_Exercise text_.

29 Apr 2025
Sustainable heterojunction system uses only 10% of the silver required by conventional devices.
Without a significant reduction in silver content, the global demand for photovoltaics to ensure a sustainable, climate-neutral energy system cannot be met. Scientists at the Fraunhofer Institute for Solar Energy Systems (ISE) have developed silicon heterojunction solar cells (SHJ) with a total silver consumption of just 1.4 milligrams per watt peak. This is about one tenth of the current standard in industrial production.To achieve this, they significantly reduced the silver content in the metallization paste for the “front side” metallization and completely replaced silver with copper paste on the rear side. An optimized printing process also ensured fine electrical contacts. The copper-metallized SHJ solar cells even achieved a higher efficiency than their reference cells with traditional silver contacts.
To enable PV production on a multi-terawatt scale, solar cell and module manufacturer must significantly reduce their silver consumption. In 2024, the PV industry, which continues to grow, already accounted for 32 percent of the silver used industrially worldwide.
Screen printing metallization
In order to be able to produce sustainably in the long term, 2 mg of silver per watt of peak power were calculated as the target (according to the Royal Society of Chemistry’s Energy & Environmental Science journal) for a long-term sustainable global PV production. Scientists at ISE have now succeeded in undercutting this limit for the first time, using screen printing for the solar cell metallization.

_Given data_.
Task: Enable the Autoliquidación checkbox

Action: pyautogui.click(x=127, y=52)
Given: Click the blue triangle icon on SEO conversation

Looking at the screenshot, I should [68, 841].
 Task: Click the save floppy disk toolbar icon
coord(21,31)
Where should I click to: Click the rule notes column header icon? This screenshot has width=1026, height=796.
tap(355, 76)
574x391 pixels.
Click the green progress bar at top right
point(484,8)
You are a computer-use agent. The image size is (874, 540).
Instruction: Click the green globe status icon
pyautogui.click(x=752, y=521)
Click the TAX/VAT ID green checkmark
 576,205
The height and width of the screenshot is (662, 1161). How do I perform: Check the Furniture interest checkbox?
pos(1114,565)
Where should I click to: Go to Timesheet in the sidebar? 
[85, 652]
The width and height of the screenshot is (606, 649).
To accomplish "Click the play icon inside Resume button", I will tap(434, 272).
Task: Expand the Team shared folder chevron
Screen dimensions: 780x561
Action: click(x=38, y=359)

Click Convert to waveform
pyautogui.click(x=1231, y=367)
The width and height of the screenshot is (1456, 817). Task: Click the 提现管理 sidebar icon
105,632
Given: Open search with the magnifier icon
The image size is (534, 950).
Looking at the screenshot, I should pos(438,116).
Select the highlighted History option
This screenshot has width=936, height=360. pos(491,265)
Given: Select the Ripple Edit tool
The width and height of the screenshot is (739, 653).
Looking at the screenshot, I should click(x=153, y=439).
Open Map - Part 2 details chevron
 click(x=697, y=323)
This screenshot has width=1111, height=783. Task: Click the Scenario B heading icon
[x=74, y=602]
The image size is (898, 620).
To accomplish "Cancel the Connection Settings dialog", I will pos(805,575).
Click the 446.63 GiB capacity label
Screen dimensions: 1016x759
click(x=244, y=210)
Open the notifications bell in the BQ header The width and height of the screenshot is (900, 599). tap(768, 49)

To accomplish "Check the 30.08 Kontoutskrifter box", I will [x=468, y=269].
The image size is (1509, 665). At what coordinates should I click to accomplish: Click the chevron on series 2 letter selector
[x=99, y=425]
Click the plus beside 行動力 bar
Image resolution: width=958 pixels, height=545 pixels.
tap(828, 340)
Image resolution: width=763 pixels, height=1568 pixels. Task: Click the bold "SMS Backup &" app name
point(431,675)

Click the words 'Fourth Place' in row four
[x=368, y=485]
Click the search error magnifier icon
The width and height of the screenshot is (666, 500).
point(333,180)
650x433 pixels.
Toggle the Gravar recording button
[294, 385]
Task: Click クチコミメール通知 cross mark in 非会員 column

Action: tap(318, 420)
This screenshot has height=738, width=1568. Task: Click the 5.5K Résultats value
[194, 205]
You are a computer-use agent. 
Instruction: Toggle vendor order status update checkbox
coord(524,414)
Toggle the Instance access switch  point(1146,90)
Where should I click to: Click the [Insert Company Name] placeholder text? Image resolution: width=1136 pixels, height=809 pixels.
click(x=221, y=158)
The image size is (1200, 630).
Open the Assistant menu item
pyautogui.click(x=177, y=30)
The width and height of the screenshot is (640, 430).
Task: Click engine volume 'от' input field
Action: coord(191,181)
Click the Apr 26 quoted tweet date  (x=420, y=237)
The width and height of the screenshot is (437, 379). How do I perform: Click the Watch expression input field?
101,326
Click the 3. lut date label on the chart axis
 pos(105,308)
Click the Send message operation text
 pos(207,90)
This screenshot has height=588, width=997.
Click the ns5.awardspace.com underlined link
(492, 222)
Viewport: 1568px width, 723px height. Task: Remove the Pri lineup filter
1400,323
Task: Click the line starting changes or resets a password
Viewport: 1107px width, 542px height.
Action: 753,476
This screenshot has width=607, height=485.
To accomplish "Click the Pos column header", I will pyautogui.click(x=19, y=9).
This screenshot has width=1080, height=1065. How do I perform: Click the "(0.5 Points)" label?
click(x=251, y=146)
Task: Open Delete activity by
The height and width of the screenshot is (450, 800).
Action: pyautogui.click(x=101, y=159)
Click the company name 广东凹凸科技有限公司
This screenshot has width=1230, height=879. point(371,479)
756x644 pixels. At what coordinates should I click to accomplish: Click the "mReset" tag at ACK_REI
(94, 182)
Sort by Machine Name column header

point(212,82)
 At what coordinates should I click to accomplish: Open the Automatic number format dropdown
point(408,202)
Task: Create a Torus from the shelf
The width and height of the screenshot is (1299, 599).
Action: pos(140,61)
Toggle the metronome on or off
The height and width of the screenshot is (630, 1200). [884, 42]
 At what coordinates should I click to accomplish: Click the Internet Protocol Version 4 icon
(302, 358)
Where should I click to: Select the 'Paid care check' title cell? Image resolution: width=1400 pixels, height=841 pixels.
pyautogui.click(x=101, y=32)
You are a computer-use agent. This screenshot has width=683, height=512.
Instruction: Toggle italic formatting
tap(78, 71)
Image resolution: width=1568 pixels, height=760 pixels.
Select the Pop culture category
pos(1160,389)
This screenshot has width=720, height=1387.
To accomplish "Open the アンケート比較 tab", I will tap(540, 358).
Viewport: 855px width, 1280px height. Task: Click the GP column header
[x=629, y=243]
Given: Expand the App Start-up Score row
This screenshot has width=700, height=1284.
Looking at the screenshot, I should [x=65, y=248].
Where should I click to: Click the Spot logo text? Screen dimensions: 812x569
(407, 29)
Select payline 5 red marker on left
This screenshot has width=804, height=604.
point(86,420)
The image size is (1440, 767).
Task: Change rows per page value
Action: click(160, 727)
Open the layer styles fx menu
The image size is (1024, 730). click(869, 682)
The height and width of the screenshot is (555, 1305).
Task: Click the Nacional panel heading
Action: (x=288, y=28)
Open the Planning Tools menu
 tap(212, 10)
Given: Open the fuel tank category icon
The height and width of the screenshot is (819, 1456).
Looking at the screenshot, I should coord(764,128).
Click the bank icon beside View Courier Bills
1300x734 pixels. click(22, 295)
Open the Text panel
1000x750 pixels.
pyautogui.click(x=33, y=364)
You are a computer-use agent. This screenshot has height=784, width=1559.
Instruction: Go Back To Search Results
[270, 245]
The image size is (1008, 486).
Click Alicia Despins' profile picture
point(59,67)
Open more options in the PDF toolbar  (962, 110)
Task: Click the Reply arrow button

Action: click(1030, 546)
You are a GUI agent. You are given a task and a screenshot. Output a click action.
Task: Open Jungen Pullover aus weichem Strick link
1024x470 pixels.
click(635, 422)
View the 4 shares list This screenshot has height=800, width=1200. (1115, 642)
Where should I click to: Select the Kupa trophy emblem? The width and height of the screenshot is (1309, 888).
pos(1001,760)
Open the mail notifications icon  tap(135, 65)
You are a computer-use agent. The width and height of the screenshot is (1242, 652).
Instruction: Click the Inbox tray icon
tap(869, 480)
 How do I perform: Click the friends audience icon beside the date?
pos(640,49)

_Task requirements_.
a: In the solar cell article, what total silver consumption per watt peak did the Fraunhofer ISE heterojunction cells reach?
b: Reproduce the passage of the solar cell article between "Without a significant" and "traditional silver contacts.", inclusive.

_Answers given_.
a: 1.4 milligrams per watt peak.

b:
Without a significant reduction in silver content, the global demand for photovoltaics to ensure a sustainable, climate-neutral energy system cannot be met. Scientists at the Fraunhofer Institute for Solar Energy Systems (ISE) have developed silicon heterojunction solar cells (SHJ) with a total silver consumption of just 1.4 milligrams per watt peak. This is about one tenth of the current standard in industrial production.To achieve this, they significantly reduced the silver content in the metallization paste for the “front side” metallization and completely replaced silver with copper paste on the rear side. An optimized printing process also ensured fine electrical contacts. The copper-metallized SHJ solar cells even achieved a higher efficiency than their reference cells with traditional silver contacts.